**** Task input

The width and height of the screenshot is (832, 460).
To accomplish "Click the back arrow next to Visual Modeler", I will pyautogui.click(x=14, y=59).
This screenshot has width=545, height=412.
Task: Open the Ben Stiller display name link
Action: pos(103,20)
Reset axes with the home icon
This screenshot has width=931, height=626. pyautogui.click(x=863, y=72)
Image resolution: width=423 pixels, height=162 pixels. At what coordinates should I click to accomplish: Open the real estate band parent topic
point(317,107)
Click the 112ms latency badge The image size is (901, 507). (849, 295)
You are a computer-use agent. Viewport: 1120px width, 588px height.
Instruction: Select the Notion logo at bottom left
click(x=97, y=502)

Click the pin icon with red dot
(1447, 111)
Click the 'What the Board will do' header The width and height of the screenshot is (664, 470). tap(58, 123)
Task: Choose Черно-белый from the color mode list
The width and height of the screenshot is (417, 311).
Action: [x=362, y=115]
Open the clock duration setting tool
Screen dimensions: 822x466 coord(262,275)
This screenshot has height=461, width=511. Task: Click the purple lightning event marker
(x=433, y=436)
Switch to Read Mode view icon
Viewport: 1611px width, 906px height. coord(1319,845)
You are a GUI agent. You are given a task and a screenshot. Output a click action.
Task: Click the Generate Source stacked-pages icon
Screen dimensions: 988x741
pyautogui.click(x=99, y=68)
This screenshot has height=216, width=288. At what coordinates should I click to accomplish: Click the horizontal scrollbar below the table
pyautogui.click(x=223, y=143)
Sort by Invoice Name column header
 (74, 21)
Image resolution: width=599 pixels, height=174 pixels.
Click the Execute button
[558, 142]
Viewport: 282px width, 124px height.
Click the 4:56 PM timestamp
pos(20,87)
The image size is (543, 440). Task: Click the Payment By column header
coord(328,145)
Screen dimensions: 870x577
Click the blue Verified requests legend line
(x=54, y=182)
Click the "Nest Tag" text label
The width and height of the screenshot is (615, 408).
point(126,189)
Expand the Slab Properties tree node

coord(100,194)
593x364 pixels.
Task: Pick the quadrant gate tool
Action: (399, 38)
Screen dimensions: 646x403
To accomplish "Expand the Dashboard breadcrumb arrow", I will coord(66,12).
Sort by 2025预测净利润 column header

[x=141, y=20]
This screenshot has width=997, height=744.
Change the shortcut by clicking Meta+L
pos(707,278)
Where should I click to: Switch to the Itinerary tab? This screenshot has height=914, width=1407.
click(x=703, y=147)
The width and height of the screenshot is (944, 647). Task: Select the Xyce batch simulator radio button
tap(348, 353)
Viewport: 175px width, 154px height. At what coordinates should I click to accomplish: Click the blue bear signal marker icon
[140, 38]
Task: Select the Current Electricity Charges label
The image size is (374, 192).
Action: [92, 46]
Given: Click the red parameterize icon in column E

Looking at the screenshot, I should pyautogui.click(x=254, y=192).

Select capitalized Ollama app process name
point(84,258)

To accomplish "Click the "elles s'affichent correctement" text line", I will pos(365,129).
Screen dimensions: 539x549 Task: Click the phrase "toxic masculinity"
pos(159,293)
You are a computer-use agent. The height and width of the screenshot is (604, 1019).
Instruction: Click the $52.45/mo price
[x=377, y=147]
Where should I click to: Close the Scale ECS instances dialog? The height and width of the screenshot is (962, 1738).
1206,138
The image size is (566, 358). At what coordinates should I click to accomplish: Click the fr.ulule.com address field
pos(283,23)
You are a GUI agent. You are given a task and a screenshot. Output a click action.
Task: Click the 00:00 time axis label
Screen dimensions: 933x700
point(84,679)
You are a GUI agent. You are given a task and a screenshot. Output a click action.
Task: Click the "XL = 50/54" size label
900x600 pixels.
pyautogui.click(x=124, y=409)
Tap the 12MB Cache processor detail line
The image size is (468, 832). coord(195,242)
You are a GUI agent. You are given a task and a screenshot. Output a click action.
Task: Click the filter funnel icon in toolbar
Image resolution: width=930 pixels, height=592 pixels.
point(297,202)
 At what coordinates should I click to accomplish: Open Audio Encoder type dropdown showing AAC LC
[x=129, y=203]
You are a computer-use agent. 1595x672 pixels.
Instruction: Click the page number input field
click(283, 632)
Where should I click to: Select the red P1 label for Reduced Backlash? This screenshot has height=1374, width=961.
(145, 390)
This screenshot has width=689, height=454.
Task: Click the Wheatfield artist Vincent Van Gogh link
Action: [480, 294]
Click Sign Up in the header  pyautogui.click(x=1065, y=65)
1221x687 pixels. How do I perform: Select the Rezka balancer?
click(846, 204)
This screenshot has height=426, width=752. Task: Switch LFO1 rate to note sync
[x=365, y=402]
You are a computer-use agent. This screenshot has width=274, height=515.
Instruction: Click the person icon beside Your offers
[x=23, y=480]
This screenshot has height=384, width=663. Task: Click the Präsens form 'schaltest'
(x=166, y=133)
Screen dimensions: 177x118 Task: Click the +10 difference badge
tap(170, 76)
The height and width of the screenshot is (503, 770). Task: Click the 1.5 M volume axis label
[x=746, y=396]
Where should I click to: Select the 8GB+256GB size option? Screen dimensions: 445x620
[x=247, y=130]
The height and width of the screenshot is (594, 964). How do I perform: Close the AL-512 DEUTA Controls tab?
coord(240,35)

********

**Job**
Format every line of the records above as a JSON list of strings, one string per line, with blank lines omitted.

**Final answer**
[
  "The width and height of the screenshot is (832, 460).",
  "To accomplish \"Click the back arrow next to Visual Modeler\", I will pyautogui.click(x=14, y=59).",
  "This screenshot has width=545, height=412.",
  "Task: Open the Ben Stiller display name link",
  "Action: pos(103,20)",
  "Reset axes with the home icon",
  "This screenshot has width=931, height=626. pyautogui.click(x=863, y=72)",
  "Image resolution: width=423 pixels, height=162 pixels. At what coordinates should I click to accomplish: Open the real estate band parent topic",
  "point(317,107)",
  "Click the 112ms latency badge The image size is (901, 507). (849, 295)",
  "You are a computer-use agent. Viewport: 1120px width, 588px height.",
  "Instruction: Select the Notion logo at bottom left",
  "click(x=97, y=502)",
  "Click the pin icon with red dot",
  "(1447, 111)",
  "Click the 'What the Board will do' header The width and height of the screenshot is (664, 470). tap(58, 123)",
  "Task: Choose Черно-белый from the color mode list",
  "The width and height of the screenshot is (417, 311).",
  "Action: [x=362, y=115]",
  "Open the clock duration setting tool",
  "Screen dimensions: 822x466 coord(262,275)",
  "This screenshot has height=461, width=511. Task: Click the purple lightning event marker",
  "(x=433, y=436)",
  "Switch to Read Mode view icon",
  "Viewport: 1611px width, 906px height. coord(1319,845)",
  "You are a GUI agent. You are given a task and a screenshot. Output a click action.",
  "Task: Click the Generate Source stacked-pages icon",
  "Screen dimensions: 988x741",
  "pyautogui.click(x=99, y=68)",
  "This screenshot has height=216, width=288. At what coordinates should I click to accomplish: Click the horizontal scrollbar below the table",
  "pyautogui.click(x=223, y=143)",
  "Sort by Invoice Name column header",
  " (74, 21)",
  "Image resolution: width=599 pixels, height=174 pixels.",
  "Click the Execute button",
  "[558, 142]",
  "Viewport: 282px width, 124px height.",
  "Click the 4:56 PM timestamp",
  "pos(20,87)",
  "The image size is (543, 440). Task: Click the Payment By column header",
  "coord(328,145)",
  "Screen dimensions: 870x577",
  "Click the blue Verified requests legend line",
  "(x=54, y=182)",
  "Click the \"Nest Tag\" text label",
  "The width and height of the screenshot is (615, 408).",
  "point(126,189)",
  "Expand the Slab Properties tree node",
  "coord(100,194)",
  "593x364 pixels.",
  "Task: Pick the quadrant gate tool",
  "Action: (399, 38)",
  "Screen dimensions: 646x403",
  "To accomplish \"Expand the Dashboard breadcrumb arrow\", I will coord(66,12).",
  "Sort by 2025预测净利润 column header",
  "[x=141, y=20]",
  "This screenshot has width=997, height=744.",
  "Change the shortcut by clicking Meta+L",
  "pos(707,278)",
  "Where should I click to: Switch to the Itinerary tab? This screenshot has height=914, width=1407.",
  "click(x=703, y=147)",
  "The width and height of the screenshot is (944, 647). Task: Select the Xyce batch simulator radio button",
  "tap(348, 353)",
  "Viewport: 175px width, 154px height. At what coordinates should I click to accomplish: Click the blue bear signal marker icon",
  "[140, 38]",
  "Task: Select the Current Electricity Charges label",
  "The image size is (374, 192).",
  "Action: [92, 46]",
  "Given: Click the red parameterize icon in column E",
  "Looking at the screenshot, I should pyautogui.click(x=254, y=192).",
  "Select capitalized Ollama app process name",
  "point(84,258)",
  "To accomplish \"Click the \"elles s'affichent correctement\" text line\", I will pos(365,129).",
  "Screen dimensions: 539x549 Task: Click the phrase \"toxic masculinity\"",
  "pos(159,293)",
  "You are a computer-use agent. The height and width of the screenshot is (604, 1019).",
  "Instruction: Click the $52.45/mo price",
  "[x=377, y=147]",
  "Where should I click to: Close the Scale ECS instances dialog? The height and width of the screenshot is (962, 1738).",
  "1206,138",
  "The image size is (566, 358). At what coordinates should I click to accomplish: Click the fr.ulule.com address field",
  "pos(283,23)",
  "You are a GUI agent. You are given a task and a screenshot. Output a click action.",
  "Task: Click the 00:00 time axis label",
  "Screen dimensions: 933x700",
  "point(84,679)",
  "You are a GUI agent. You are given a task and a screenshot. Output a click action.",
  "Task: Click the \"XL = 50/54\" size label",
  "900x600 pixels.",
  "pyautogui.click(x=124, y=409)",
  "Tap the 12MB Cache processor detail line",
  "The image size is (468, 832). coord(195,242)",
  "You are a GUI agent. You are given a task and a screenshot. Output a click action.",
  "Task: Click the filter funnel icon in toolbar",
  "Image resolution: width=930 pixels, height=592 pixels.",
  "point(297,202)",
  " At what coordinates should I click to accomplish: Open Audio Encoder type dropdown showing AAC LC",
  "[x=129, y=203]",
  "You are a computer-use agent. 1595x672 pixels.",
  "Instruction: Click the page number input field",
  "click(283, 632)",
  "Where should I click to: Select the red P1 label for Reduced Backlash? This screenshot has height=1374, width=961.",
  "(145, 390)",
  "This screenshot has width=689, height=454.",
  "Task: Click the Wheatfield artist Vincent Van Gogh link",
  "Action: [480, 294]",
  "Click Sign Up in the header  pyautogui.click(x=1065, y=65)",
  "1221x687 pixels. How do I perform: Select the Rezka balancer?",
  "click(846, 204)",
  "This screenshot has height=426, width=752. Task: Switch LFO1 rate to note sync",
  "[x=365, y=402]",
  "You are a computer-use agent. This screenshot has width=274, height=515.",
  "Instruction: Click the person icon beside Your offers",
  "[x=23, y=480]",
  "This screenshot has height=384, width=663. Task: Click the Präsens form 'schaltest'",
  "(x=166, y=133)",
  "Screen dimensions: 177x118 Task: Click the +10 difference badge",
  "tap(170, 76)",
  "The height and width of the screenshot is (503, 770). Task: Click the 1.5 M volume axis label",
  "[x=746, y=396]",
  "Where should I click to: Select the 8GB+256GB size option? Screen dimensions: 445x620",
  "[x=247, y=130]",
  "The height and width of the screenshot is (594, 964). How do I perform: Close the AL-512 DEUTA Controls tab?",
  "coord(240,35)"
]